6 uop cycle from the ucache is enough for two heavy duty 3 IPC threads... And 10 units are eough for the peak and keep 6 uops/cycle steady execution flux (on optimized code and without cache misses, obviously)
And according to the Blender results, Broadwell(-E) resources guaranty almost exactly the same result.
http://www.agner.org/optimize/blog/read.php?i=415
According to agner, 4 fused uops, without fusion limits, so it is correct that the limit is 8 uops, but rarely there are all this fused ops...
Sure, but Intel's scheduler has a better chance to feed its ports, since it has an exact "vision" of the platform in a precise moment.
Yes but we know how dense are the AMD MOPs, up to 3 uops (or an RMW intruction), and from the uop cache, if the hit rate is enough, we optain 6 uops cycle
Intel's uop can also carry a lot of "actions/operations". That's why you see similar results in Blender.
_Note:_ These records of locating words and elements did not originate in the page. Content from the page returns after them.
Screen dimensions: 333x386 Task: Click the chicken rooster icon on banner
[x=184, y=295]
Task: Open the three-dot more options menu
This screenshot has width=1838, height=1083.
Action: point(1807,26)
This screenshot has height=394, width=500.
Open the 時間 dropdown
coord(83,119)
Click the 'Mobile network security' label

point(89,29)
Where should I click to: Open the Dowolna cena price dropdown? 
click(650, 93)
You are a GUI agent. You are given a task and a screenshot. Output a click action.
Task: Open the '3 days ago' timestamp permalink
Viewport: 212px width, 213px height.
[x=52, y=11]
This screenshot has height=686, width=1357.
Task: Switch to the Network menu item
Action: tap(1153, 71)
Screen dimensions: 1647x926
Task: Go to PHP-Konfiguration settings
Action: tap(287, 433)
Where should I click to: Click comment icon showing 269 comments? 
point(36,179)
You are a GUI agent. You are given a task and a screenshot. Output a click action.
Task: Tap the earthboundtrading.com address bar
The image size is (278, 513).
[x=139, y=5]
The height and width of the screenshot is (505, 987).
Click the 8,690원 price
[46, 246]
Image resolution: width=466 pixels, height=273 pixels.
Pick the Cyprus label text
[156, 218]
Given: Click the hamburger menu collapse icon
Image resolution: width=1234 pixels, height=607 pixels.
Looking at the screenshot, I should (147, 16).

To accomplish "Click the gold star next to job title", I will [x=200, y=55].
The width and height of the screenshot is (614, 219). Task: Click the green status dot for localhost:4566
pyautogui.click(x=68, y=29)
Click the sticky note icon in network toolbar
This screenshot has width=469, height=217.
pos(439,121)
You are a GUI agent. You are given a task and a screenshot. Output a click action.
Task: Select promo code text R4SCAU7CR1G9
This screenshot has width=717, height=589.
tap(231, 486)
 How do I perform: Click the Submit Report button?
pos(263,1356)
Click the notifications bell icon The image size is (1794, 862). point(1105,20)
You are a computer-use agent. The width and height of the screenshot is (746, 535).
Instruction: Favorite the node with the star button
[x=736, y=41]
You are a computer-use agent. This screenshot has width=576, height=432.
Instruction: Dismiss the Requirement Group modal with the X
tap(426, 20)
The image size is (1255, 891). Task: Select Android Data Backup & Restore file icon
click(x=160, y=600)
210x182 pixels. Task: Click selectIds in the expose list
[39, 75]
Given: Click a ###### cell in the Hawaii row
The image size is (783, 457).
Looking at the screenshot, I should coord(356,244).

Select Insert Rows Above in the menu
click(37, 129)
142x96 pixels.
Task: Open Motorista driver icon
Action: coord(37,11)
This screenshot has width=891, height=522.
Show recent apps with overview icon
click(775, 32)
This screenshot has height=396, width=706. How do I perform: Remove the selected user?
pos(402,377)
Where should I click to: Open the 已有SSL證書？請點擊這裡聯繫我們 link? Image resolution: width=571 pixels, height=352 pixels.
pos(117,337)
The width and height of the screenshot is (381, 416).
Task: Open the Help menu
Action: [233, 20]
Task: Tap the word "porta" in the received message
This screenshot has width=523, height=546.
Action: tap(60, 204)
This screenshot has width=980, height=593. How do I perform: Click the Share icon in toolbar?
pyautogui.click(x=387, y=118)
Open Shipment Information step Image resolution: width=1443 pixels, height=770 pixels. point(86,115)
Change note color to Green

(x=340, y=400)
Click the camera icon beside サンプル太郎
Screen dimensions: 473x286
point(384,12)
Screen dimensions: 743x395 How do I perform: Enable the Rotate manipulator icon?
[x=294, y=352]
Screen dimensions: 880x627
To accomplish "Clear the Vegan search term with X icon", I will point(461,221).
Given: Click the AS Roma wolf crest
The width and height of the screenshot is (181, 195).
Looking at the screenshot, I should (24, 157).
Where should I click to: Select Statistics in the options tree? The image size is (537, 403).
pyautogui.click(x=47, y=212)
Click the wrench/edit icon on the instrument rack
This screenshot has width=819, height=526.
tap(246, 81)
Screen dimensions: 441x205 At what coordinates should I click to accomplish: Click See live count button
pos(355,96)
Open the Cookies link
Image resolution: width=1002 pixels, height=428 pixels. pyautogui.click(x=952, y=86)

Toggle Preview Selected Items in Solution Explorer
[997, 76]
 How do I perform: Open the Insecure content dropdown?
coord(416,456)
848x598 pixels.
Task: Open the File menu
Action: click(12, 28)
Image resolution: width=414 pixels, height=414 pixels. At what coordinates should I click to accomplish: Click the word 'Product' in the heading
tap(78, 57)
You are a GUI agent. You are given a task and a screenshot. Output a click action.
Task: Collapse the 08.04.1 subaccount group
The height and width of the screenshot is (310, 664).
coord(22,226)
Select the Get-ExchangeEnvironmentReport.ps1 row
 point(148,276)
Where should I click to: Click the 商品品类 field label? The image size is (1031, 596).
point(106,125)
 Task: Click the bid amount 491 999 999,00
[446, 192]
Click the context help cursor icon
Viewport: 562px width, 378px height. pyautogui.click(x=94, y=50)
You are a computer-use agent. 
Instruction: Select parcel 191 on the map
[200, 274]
And that's why in has shown much better ST performance.
I pretty curious to see how well Zen can perform with heavy ST code, like emulators, compilers, databases, etc..
In 256 bit is correct that you have the same (fmul or fadd) or double (fmac) throughput of Zen, because it can do 2x256 bit FMAC and 2x256 VECINT, but in that case no int operations because all 4 ports are occupied, while zen can do 4 int ops in parallel. This is what i said. Without specifying bits. But it can do 1 FMUL+1 FADD or 1 FMAC+ 1 FADD or 1 FMAC + 1 FMUL or FMAC and for legacy x87 or 128 bit code Zen throughput is equal or superior: 2 FMUL + 2 FADD or 1 FMAC + 1 FMUL + 1 FADD or 2 FMAC
FMAC is emulated by FMAC + FMADD in Zen, as you know. That's why it can't reach Intel performance in this case.
Intel has also two symmetrical FPU units, that can do any FMAC/FMUL/FADD. So it can do 2 256-bit FMACs or FMULs or FADDs, whereas Zen is limited to 1 of those (per type).
It can also do 2 VALU or VShift (on the same port), and there's another one for VALU or VShuffle.
On Zen we don't know how is the situation, but if it follows a design similar to the Jaguar one, you only have 2x128-bit = 1x256 bit VShift or "conversion", and 4x128-bit = 2x256-bit VALU; I don't know about the shuffle operations.
And you are wrong about the integer units: even with all 3 Int/FPU ports busy, there's always one which is free for "integer" (ALU, Shift, Branch) operations.
Plus 2x256-bit load, 1x256 bit store, and one AGU units. Whereas here Zen has only 2 ports (the 2 AGUs) where you can submit memory operations.
I don't think that it's an outlier... Surely it's the best case, but looking at the decoders, uop cache, cache bandwidth, number of pipeline, i don't think its IPC will be so low...
I haven't said that it's low, but I think that it's likely that it'll be lower than Intel counterparts.
IF (and only if) AMD's statement is correct, 40% more IPC compared to XV can give an estimate.
Regarding SMT... At 128 bit certainly the higher ports helps to have higher MT IPC...
We have already seen Blender results...